Relaying - Measure Twice

My latest Twisted adventure began with a comment I came across in relay.py:

class RelayerMixin:

    # XXX - This is -totally- bogus
    # It opens about a -hundred- -billion- files
    # and -leaves- them open!

This seemed like a worthy problem to investigate so that, at the very least, I could write a ticket to track the issue.

The first challenge was to set up a smart host configuration with Twisted. A smart host is a mail server which accepts mail to any address and then determines the mail exchange for the address and connects to it to relay the mail. Unlike an open relay, a smart host imposes restrictions on the source of messages. While some may accept mail only from authenticated senders, Twisted’s default is to relay any mail received over a Unix socket or from localhost.

It was easy enough to run a smart host on my development machine. I just had to invoke twistd mail with the relay option and specify a directory to hold messages to be relayed:

twistd -n mail --relay=/tmp/mail_queue

The smart host uses DNS to look up mail exchanges and contacts them via SMTP on port 25. Because my ISP does not allow outgoing traffic on port 25 and because I did not want to relay test messages to real mail servers, I needed to make some changes to the Twisted source so that the email messages would be relayed to a Twisted mail server that I ran on a second computer. I modified relaymanager.py to relay to port 8025 and to use a hosts file for DNS resolution.

class SmartHostSMTPRelayingManager:
    ...
    # PORT = 25
    PORT = 8025
    ...
    def _checkStateMX(self):
        ...
        if self.mxcalc is None:
            # self.mxcalc = MXCalculator()
            from twisted.names.client import createResolver
            resolver = createResolver(None, None, b"/tmp/hosts")
            self.mxcalc = MXCalculator(resolver)

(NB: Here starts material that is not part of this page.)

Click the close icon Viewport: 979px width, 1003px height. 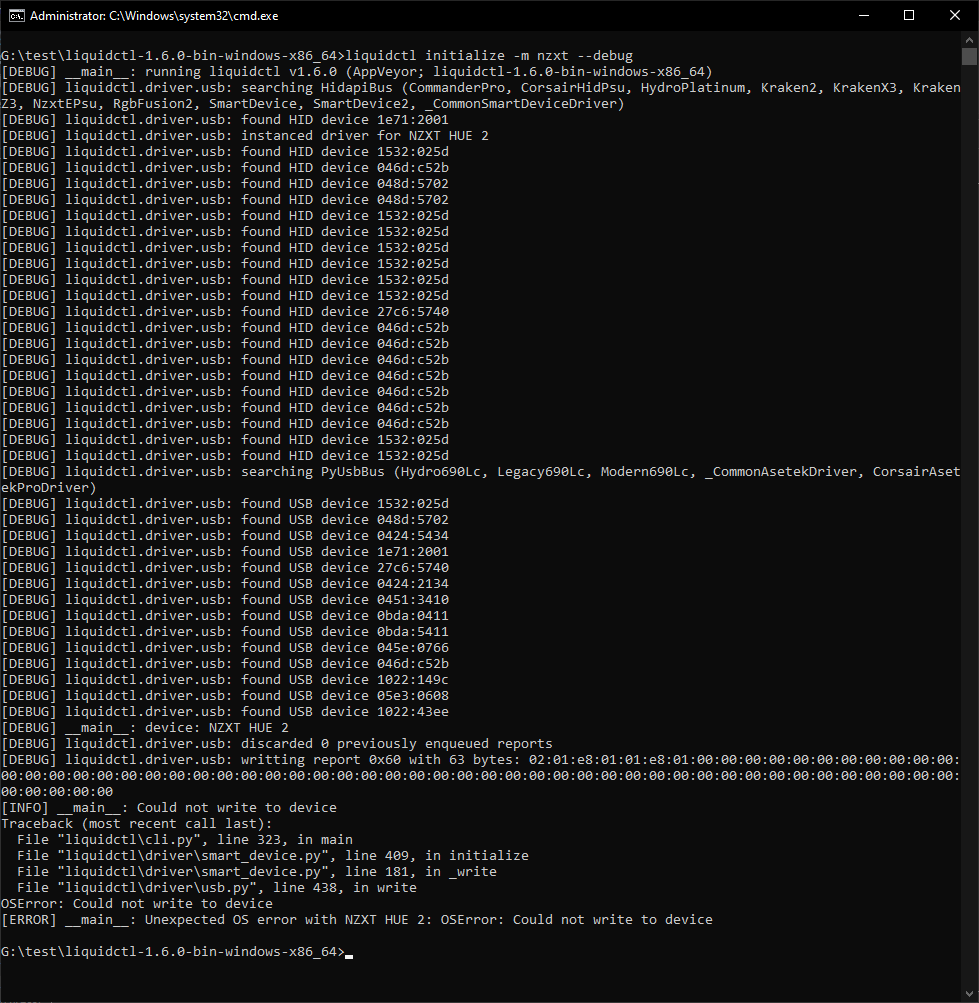point(954,15)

The hosts file maps example.com and example.net to the IP address of the computer running the target mail server.

10.224.77.149 example.com
10.224.77.149 example.net

I configured that server to run on the default port, 8025, and accept mail for a few users on the domains example.com and example.net:

twistd -n mail -d example.com=/tmp/example.com -u jim=pwd -u nat=pwd
-d example.net=/tmp/example.net -u joe=pwd -u bob=pwd

When I used telnet on the development machine to send mail to the smart host running on the same machine and addressed it to one of the configured users on example.com or example.net, the smart host relayed it to the mail server on the second machine.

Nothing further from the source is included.